- Coat of arms of Ireland
- Court: Supreme Court of Ireland
- Full case name: Gerald J.P. Stephens v. Paul Flynn Ltd., [2008] IESC 4; [2008] 4 IR 31.
- Decided: 25 February 2008
- Citation: [2008] IESC 4; [2008] 4 IR 31

Case history
- Appealed from: High Court
- Appealed to: Supreme Court

Court membership
- Judges sitting: Kearns J, Macken J, Finnegan J

Case opinions
- Decision by: Kearns J.
- Concurrence: Macken J; Finnegan J.

Keywords
- Construction, Procedural, Delay, ECHR.

= Stephens v Paul Flynn Ltd =

Irish Supreme Court case

Gerald J.P. Stephens v. Paul Flynn Ltd. [2008 IESC 4]; [2008 4 IR 31] was an Irish Supreme Court case in which the Court ruled that, absent special circumstances, a party's failure to deliver a statement of claim within a period of twenty months is inexcusable and will justify dismissal of the litigation.

== Background ==
Gerald J.P. Stephens, the owner of a property, hired Paul Flynn Ltd. to build a house in Hollymount, County Mayo, for an agreed price of €350,215.58. Construction began in 1994. Following a disagreement between parties over the long time involved in executing the project, Mr Stephens stated his desire to no longer avail of the construction services he had agreed with Paul Flynn Ltd. Conversely, the defendant claimed that Mr Stephens had not been adhering to the agreed payment plan.

In December 1995, the defendant boarded the house to protect the interests of the company following non-payment of Mr Stephens. Mr Stephens thus claimed that the defendant's failure to complete the construction of the house constituted repudiation of the contract.

The defendant's repudiation of the contract added ambiguity concerning the balance of justice for both parties. Mr Stephens had his desired dwelling postponed for a significant period of time. In turn, Paul Flynn Ltd. had constructed a building for which they received a payment not commensurate with the time and work contributed to the project.

In the High Court, Clarke J held that Mr Stephens' inordinate and inexcusable delay in instituting proceedings in a timely manner would have the effect of denying the defendant a fair trial and so he dismissed his claim for want of prosecution.

== Holding of the Supreme Court ==
In the judgment of Mr Justice Nicholas Kearns, with which both Macken J and Finnegan J agreed, the Supreme court upheld the decision of Clarke J of the High Court.

The Supreme Court agreed that a delay of 20 months in the filing of a statement of claim was inordinate. The court placed a particular emphasis on the rights of due process and fair procedure on both parties. Furthermore, reference was made to Article 6 of the European Convention on Human Rights as established by the European Council. As considered in McMullen v. Ireland, the courts have a duty to ensure that cases are concluded in a reasonable time.

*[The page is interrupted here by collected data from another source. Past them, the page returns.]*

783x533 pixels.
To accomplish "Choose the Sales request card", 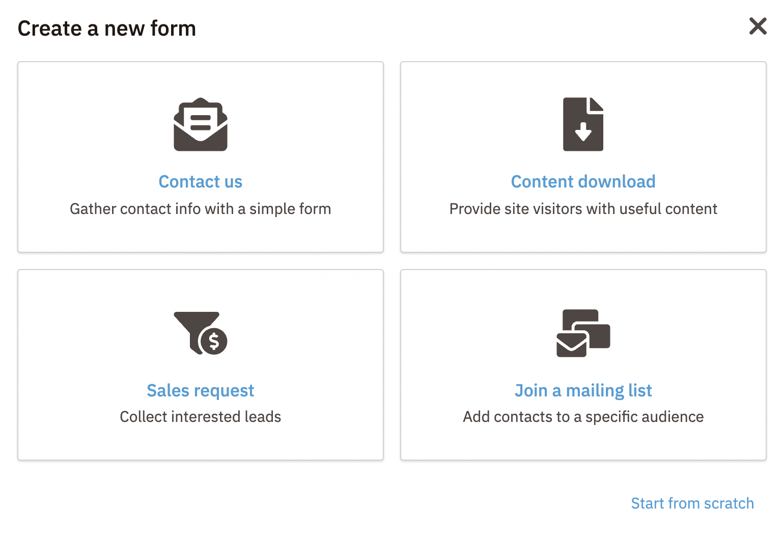I will [x=201, y=365].
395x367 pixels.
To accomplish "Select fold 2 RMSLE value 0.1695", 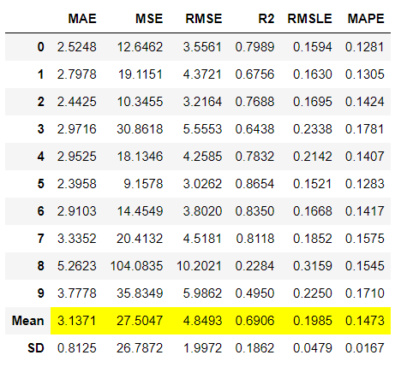I will (313, 102).
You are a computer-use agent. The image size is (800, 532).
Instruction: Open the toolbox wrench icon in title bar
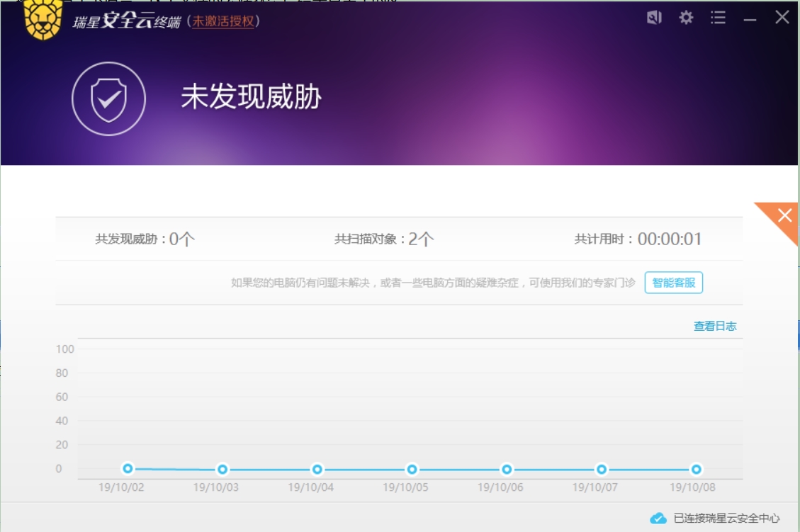[x=654, y=18]
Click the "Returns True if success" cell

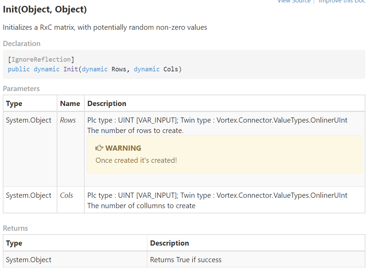tap(186, 260)
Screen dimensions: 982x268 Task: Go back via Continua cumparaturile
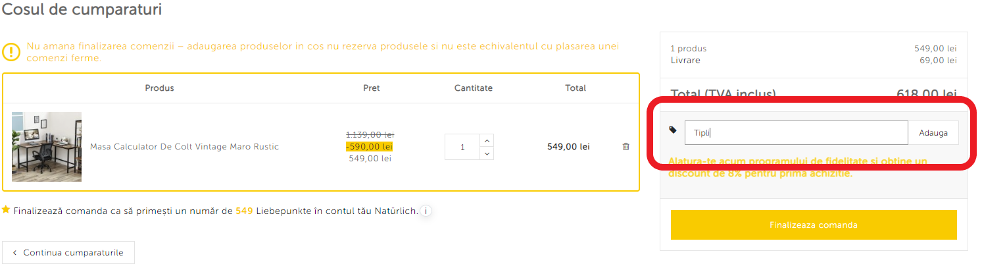(x=68, y=253)
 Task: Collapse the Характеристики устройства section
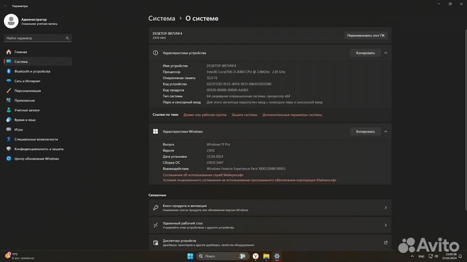[386, 52]
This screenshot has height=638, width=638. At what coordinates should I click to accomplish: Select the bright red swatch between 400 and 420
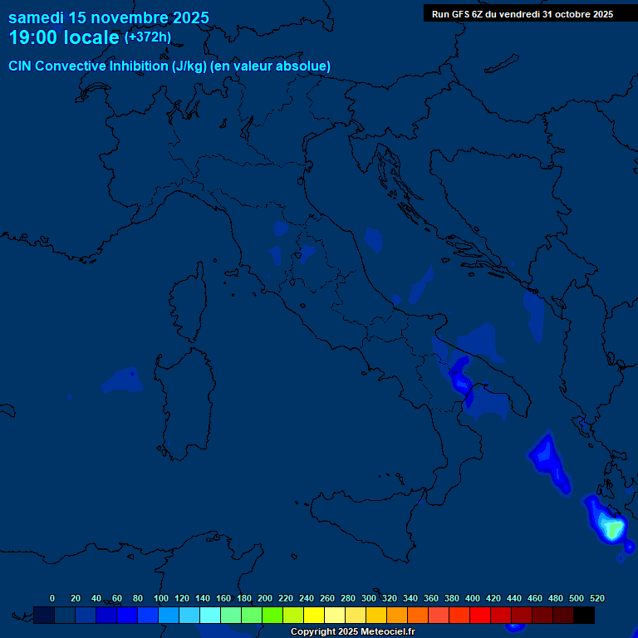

In assessing the High Court's dismissal of the plaintiff's action due to his delay, the Supreme Court was "satisfied that the plaintiff ha[d] altogether failed to meet the requirement in the instant case to demonstrate [that the High Court had undertaken] an unreasonable exercise of discretion". In relation to the balance of justice between both parties, the Court was also "quite satisfied that the learned High Court judge was completely correct on this issue". The Supreme Court added that, in light of the plaintiff's delay in commencing proceedings in the first place, the onus on him to prosecute them expeditiously was all the greater.

== Subsequent developments ==
Clarke J adopted the same approach in the case of Rodenhuis and Verloop B.V. v HDS Energy Ltd. as he did in Stephens v. Paul Flynn Ltd. The test applied by the learned judge has provided a trusted platform to adopt when assessing the balance of justice and fair procedure for both parties in dispute before the courts on this question.

It is also important to highlight that although the disagreement between the parties in Stephens v. Paul Flynn Ltd. occurred in 1995, for such actions to be heard in court today, the courts have a constitutional obligation to consider a party's right to fair trial under the European Convention on Human Rights Act 2003.